I was speaking with a dear and forever friend today, about his transition from the work he used to do . . . into whatever the new phase will be.
“I’m the busiest person without a job ever.”
He’s digging his transition. He’s purging old files. He’s clearing away life debris that’s built up over time. He’s decluttering. He’s exploring possibilities. He’s working closer with his partner.
In some ways transitions are instantaneous. You quit a job and you have transitioned instantly to jobless. You lose a lover and you have transitioned immediately to loverless.
It’s the aftermath of a transition we grapple with.
As we spoke it hit me that Ann and I have been in transition since the 2008 financial crisis spun our business into near collapse.

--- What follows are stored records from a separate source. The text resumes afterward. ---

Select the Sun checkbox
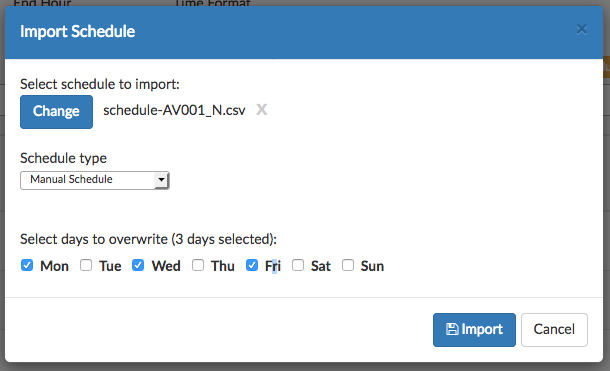This screenshot has width=610, height=371. pos(348,265)
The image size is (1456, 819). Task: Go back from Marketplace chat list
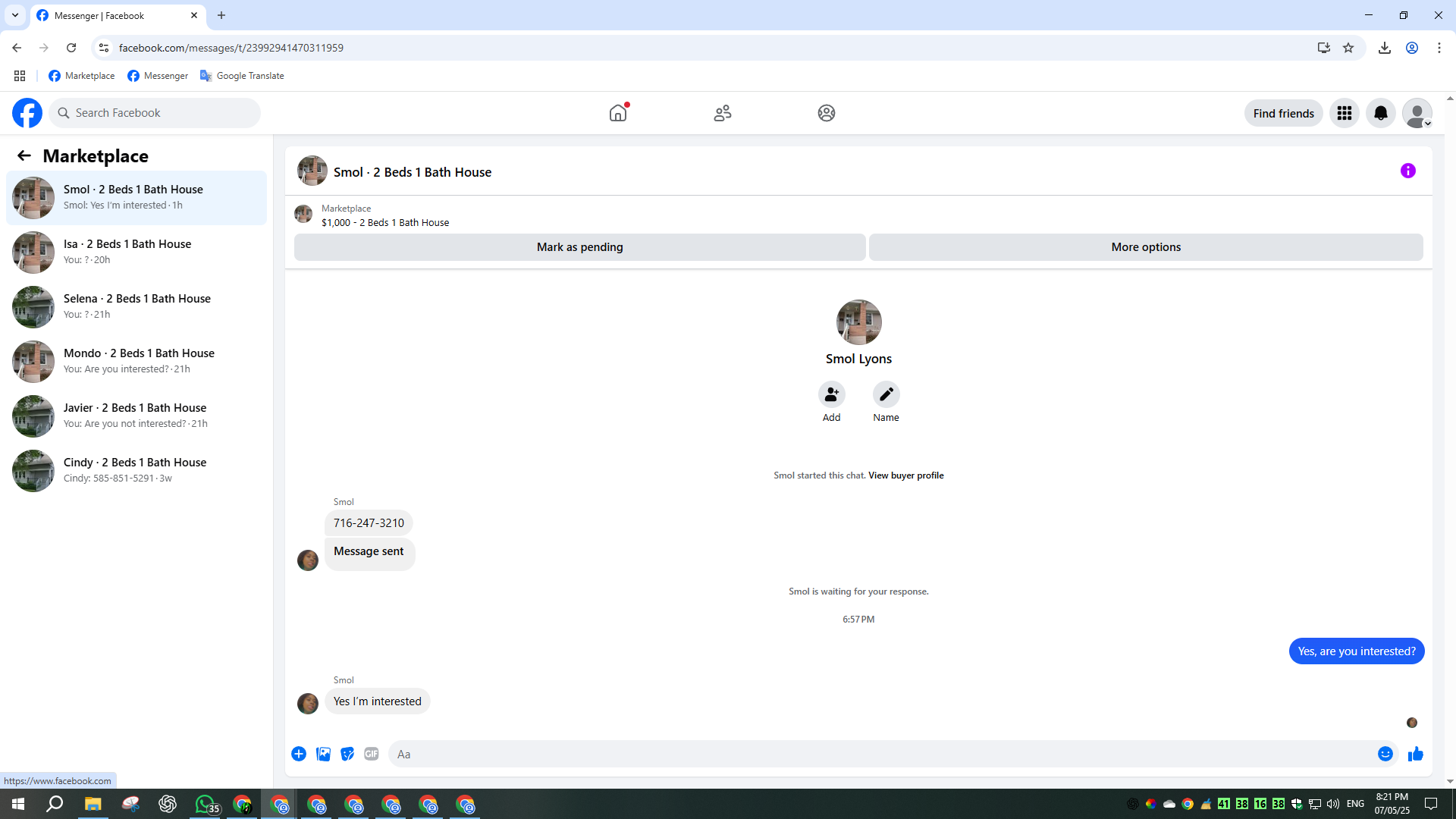(24, 156)
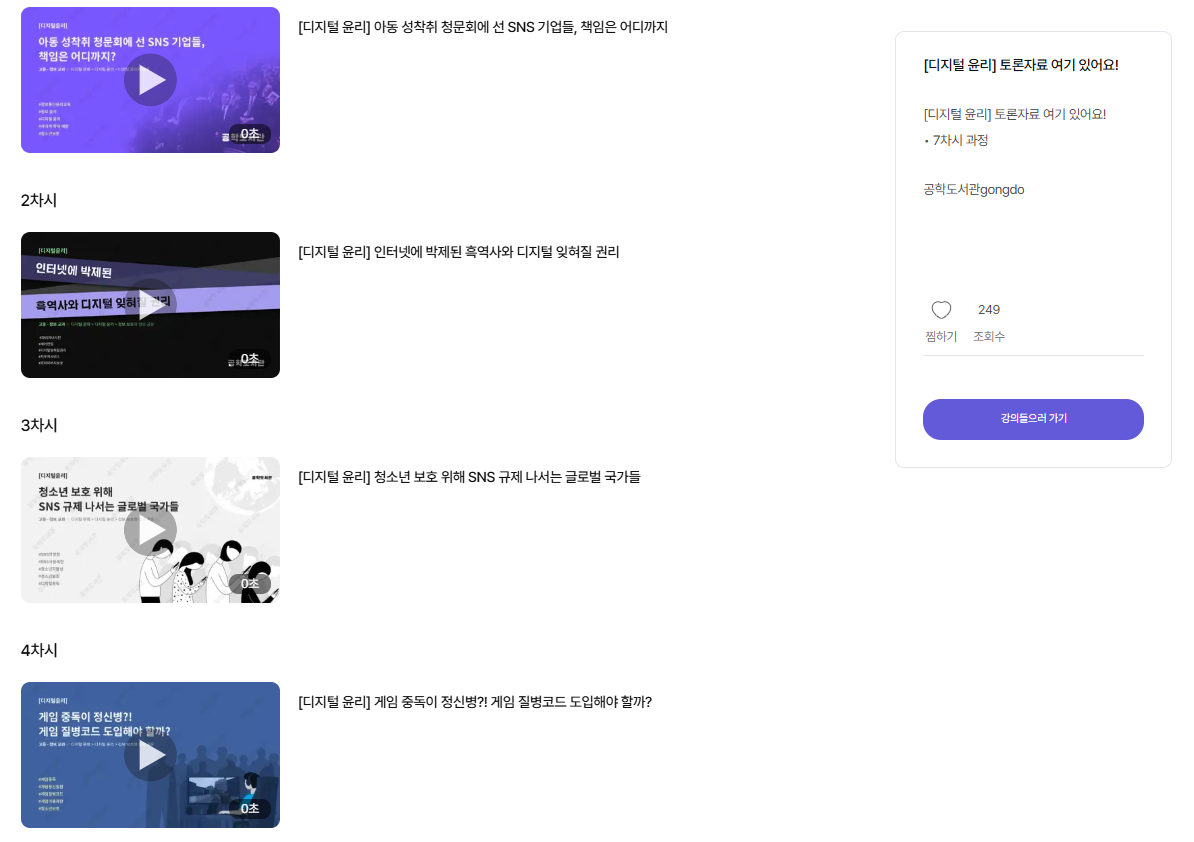Click the 2차시 section heading
1194x842 pixels.
pos(39,200)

For years.
In a hot flash we transitioned into desperation and urgency and sometimes going to prayerful meditation many times in a day to achieve equilibrium. And grace. We simultaneously transitioned into grace. Surprise assistance came in unexpected and at times near-miraculous ways.
After it was evident we’d survived when most of our local competitors had not (7 out of 10 galleries in our area went under within two years), we transitioned to relief.
Now we have transitioned to wary acceptance. Once you’ve gone through something cataclysmic in your world there’s always this in your mind: Cataclysm can visit again. And cataclysms often come unannounced.
We’ve also transitioned to exuberant claw back. We’re excited to be standing. We’re daunted a little by the enormity of what we need to claw back, but only a little.
Those who survive are sometimes crushed, sometimes elevated. I feel elevated. Ecstatically alive even. The stages of disaster and recovery have shown me in a way I could never have understood intellectually that all you can do in any given period is what you can do.
It sounds simplistic. Yet that simplicity frees you. Whether you are transitioning from divorce or into an explosive business opportunity, you are freed to live it fully.
Everything is a transition, whether we know it or not.
If you are a parent your child is evolving in quantum leaps before your eyes. Even rote jobs transition. Your relationship to mundane tasks changes over time. Sometimes you are enthralled with the requirements of your life, sometimes you are overwhelmed. All you can do is what you can do.
Every phase you’ve lived through was in reality a transition. You are transitioning right now!
If you close your eyes and peer into your current life stream, you’ll become aware of the transitions. Even in a life that seems repetitive.
How long do transitions take?
Sometimes years.
And it’s phenomenal. As in, a phenomena worth celebrating.
Transitioning is where the growth happens. It’s where the juice and the challenge is. It’s what you came here for, to fully and creatively experience your self enlarging.